Monday, September 29, 2008

Judgy Mc Judgerson


I generally try not to judge other parents in the hopes that they will not judge me. Plus, what the hell do I know? Sometimes this works, sometimes it doesn't. (See e.g. rittenhouse square mom who judged me for putting my kid in shoes before she was one, but she was WALKING and robez were not going to cut it on the streets of philly; lady who thought it was her busy-ness to point out that J had a fork in a restaurant even though I knew that and J USES FORKS TO EAT;* the woman walking down the hall to the airplane that had only 14 passengers and was annoyed that I was letting J walk to the plane herself while I struggled with a stroller and a suitcase whose handle had broken off AFTER I got through security).

Anyway, J is having a birthday party in a few weeks and one mom RSVP'ed that she and her 14 month old could not come because the party directly coincides with his daily 2 hour nap. Listen, I get nap time. Really I do. Admittedly, I don't follow any regemented nap schedule with J, in part because the nanny has to deal with her during the day, not me, and J is not the world's best napper (I use the phrase "deal with her" with complete love and adoration, of course). She sleeps overnight like a champ, but during the day it is about 45 minutes to 2 hours at any given point in the day.

So I do not get this response. Seriously, you aren't going to come to a birthday party 5 blocks from your house because of everyday naptime? What else has your kid missed out on because of this stringent rule? What have you missed out on? Do you have to leave family events at particular times? What if you have to drive somewhere at like 1:38pm? Then what are you going to do?

I know that I may be a bad parent because I don't let nap time get in the way of things. If there is something fun for us to do, or just me, or just her, we go ahead and do it. There is time for sleep later. And I think J has become a pretty flexible kid, so I don't regret those decisions.

So there, I am judging another parent. And I apologize to those readers who also adhere to a strict nap schedule....I don't mean to, I really only judge this woman, who my nanny says is really hard on her nanny. I don't like that either.

In retrospect, perhaps it is better that they don't come. I just feel bad for the kid, I made some wicked fun goody bags.

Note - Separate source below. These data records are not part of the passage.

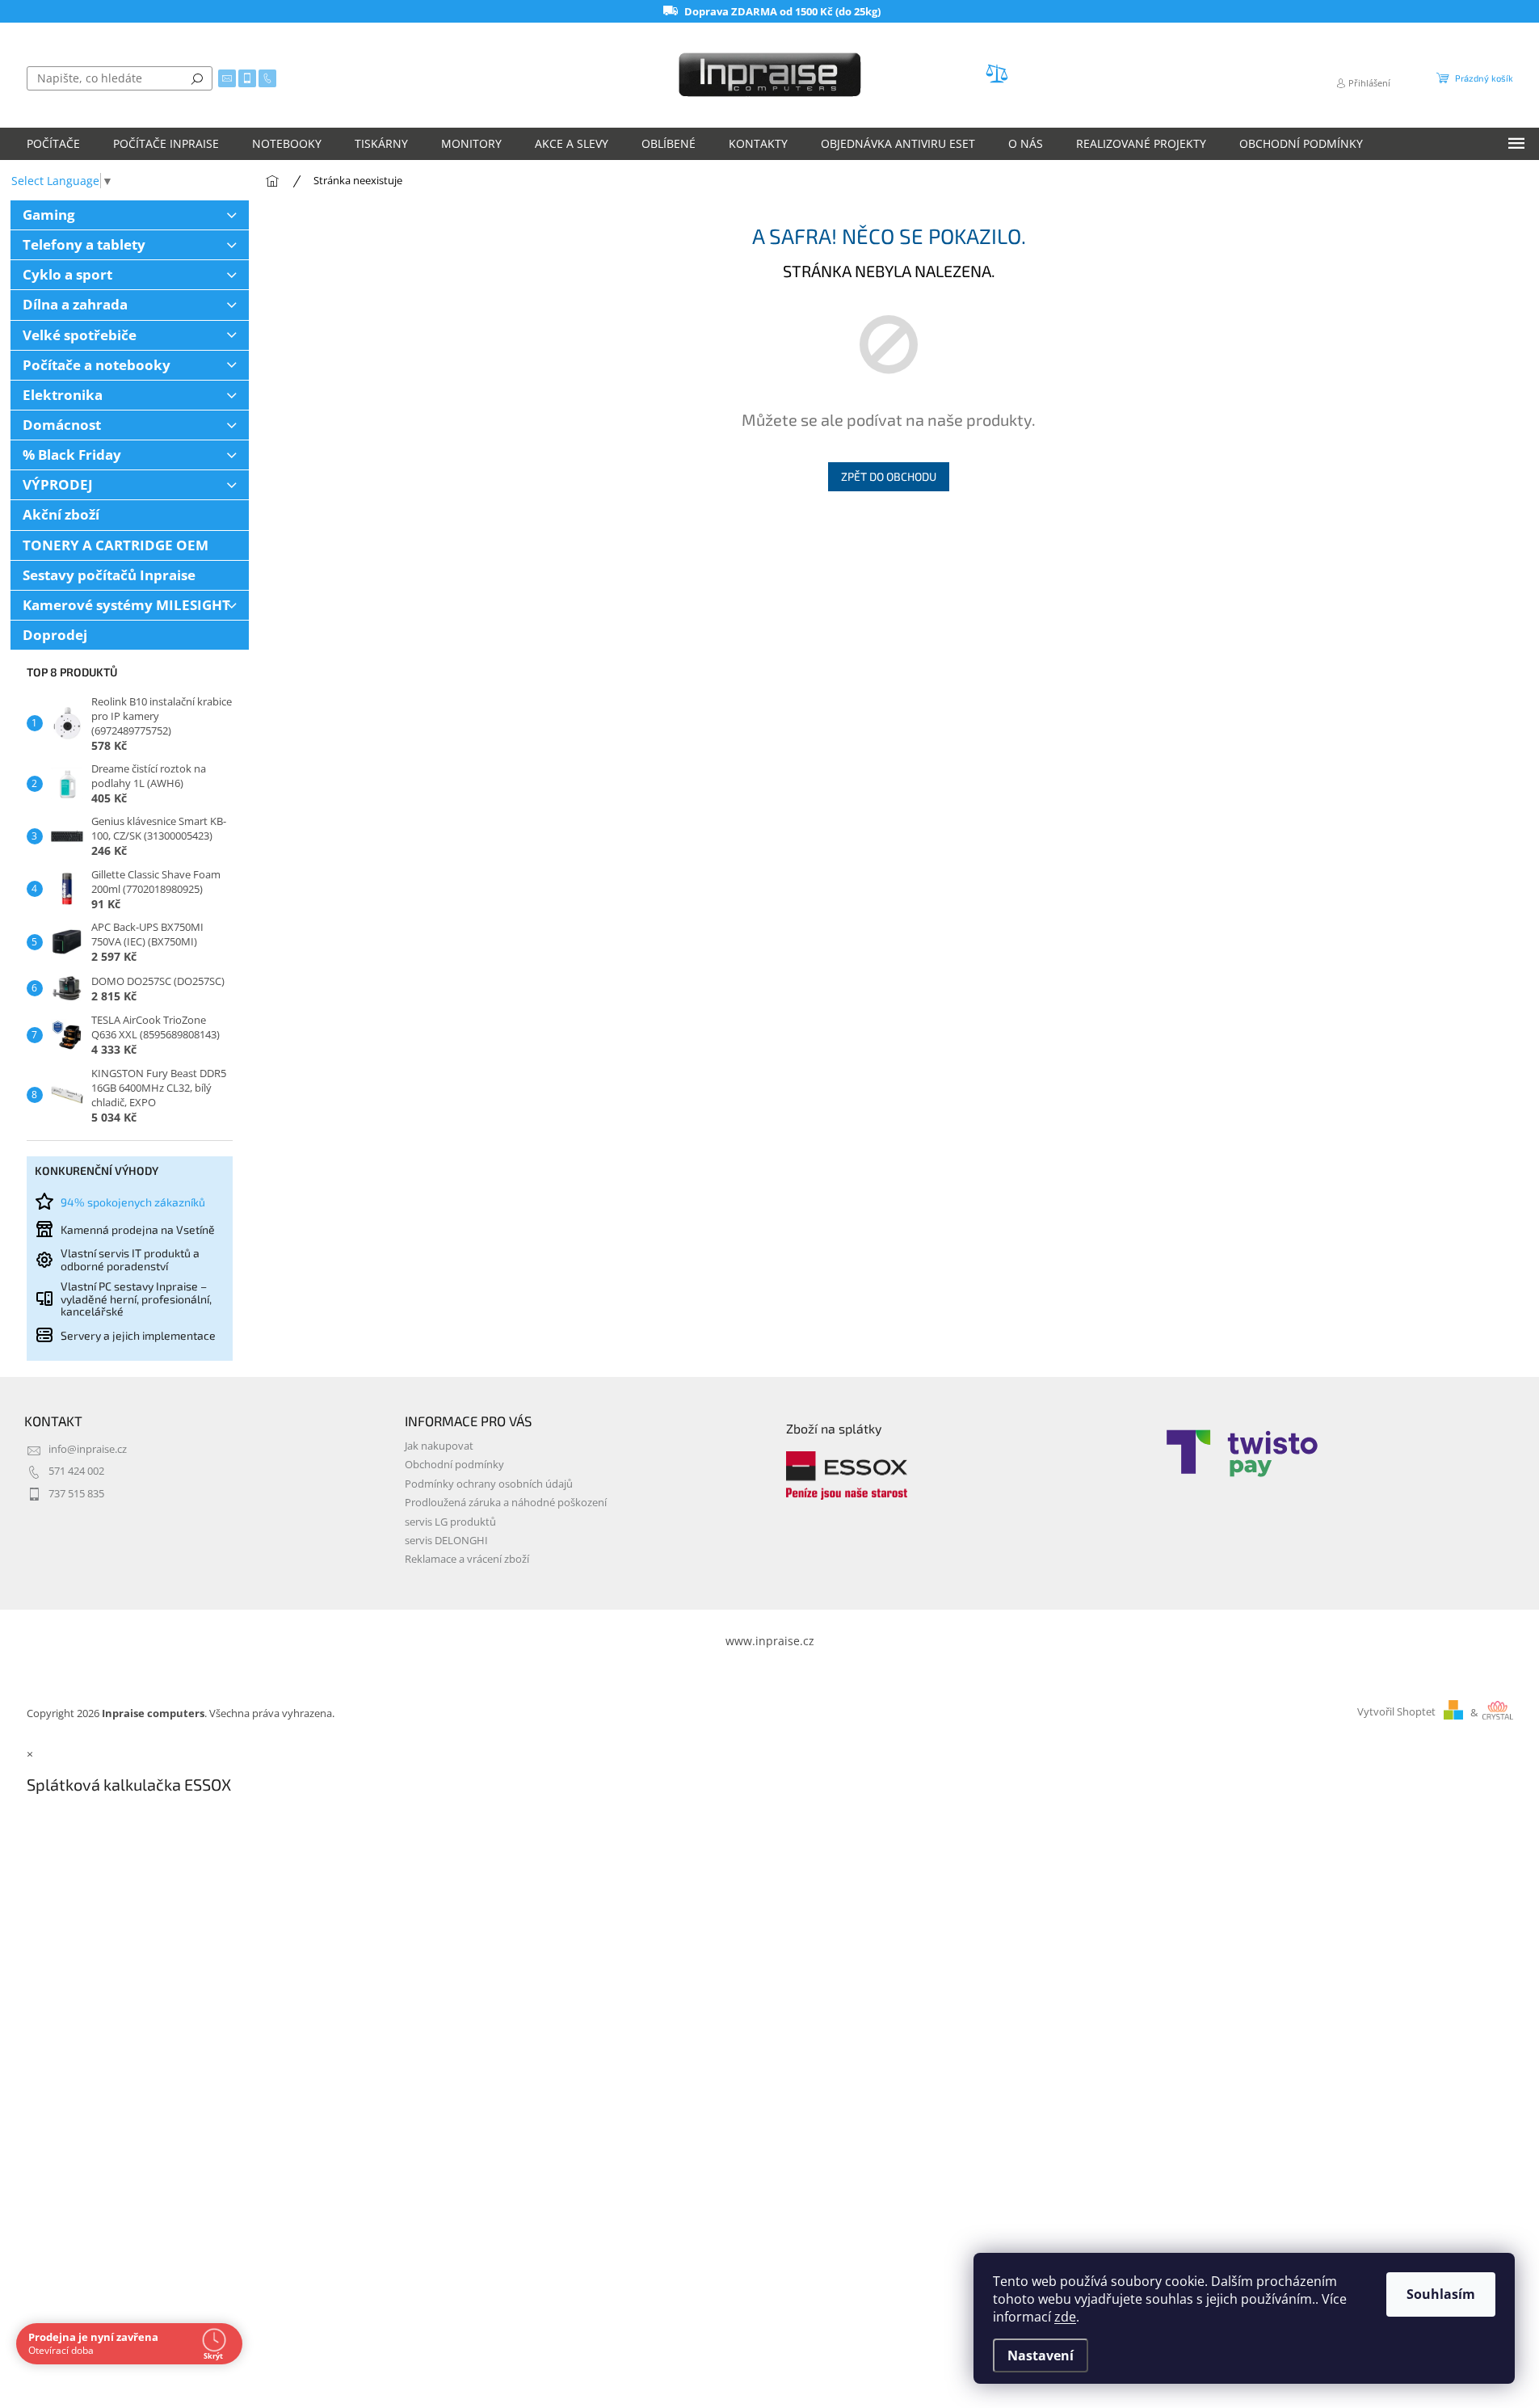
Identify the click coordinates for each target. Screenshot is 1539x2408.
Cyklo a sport (67, 274)
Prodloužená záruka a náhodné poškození (506, 1502)
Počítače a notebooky (96, 365)
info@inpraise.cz (87, 1449)
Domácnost (62, 424)
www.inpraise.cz (769, 1640)
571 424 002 (76, 1471)
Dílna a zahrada (75, 304)
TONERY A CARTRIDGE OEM (115, 545)
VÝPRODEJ (58, 484)
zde (1065, 2317)
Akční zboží (61, 514)
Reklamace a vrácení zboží (467, 1559)
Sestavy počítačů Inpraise (109, 575)
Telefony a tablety (84, 244)
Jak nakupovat (439, 1446)
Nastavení (1040, 2355)
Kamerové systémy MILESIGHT (126, 605)
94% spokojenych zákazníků (133, 1202)
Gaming (49, 214)
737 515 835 (76, 1494)
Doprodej (55, 634)
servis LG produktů (450, 1522)
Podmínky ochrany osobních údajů (489, 1484)
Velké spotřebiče (80, 335)
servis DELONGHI (446, 1540)
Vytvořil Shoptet (1396, 1713)
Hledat (197, 78)
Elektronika (63, 394)
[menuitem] (53, 144)
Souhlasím (1441, 2294)
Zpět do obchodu (888, 476)
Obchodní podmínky (454, 1464)
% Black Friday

*please note that I forgave this lady fairly quickly. She was an older lady out to eat dinner by herself at 5pm (which was also when J and I were out to eat). After my initial mind your own business lady reaction, I realized that she may just be lonely and wanted to engage with us in someway. Unfortunately she picked a divisive way. I also realized that I may be her someday and should not be mean to future me.

2 comments:

Andrea said...

We have a neighbor who I generally like, but wouldn't let her daughter see treats til the kid was 4. Not just wouldn't let the kid have sugar, but literally would shoo her kid away from cupcakes and tell her that cake tasted yucky, and other mean tricks. Now the kid is too perceptive. In the long run, the kid will probably be like Lil Krissy from Pecker. But this woman's conduct makes me want to slip candy to the kid just because it is so regimented and controlling. I'm sure she's laying a great foundation for an eating disorder though.

Jenn said...

Emily would come to J's bday party even if it was in the middle of the night. How can you miss a celebration of J?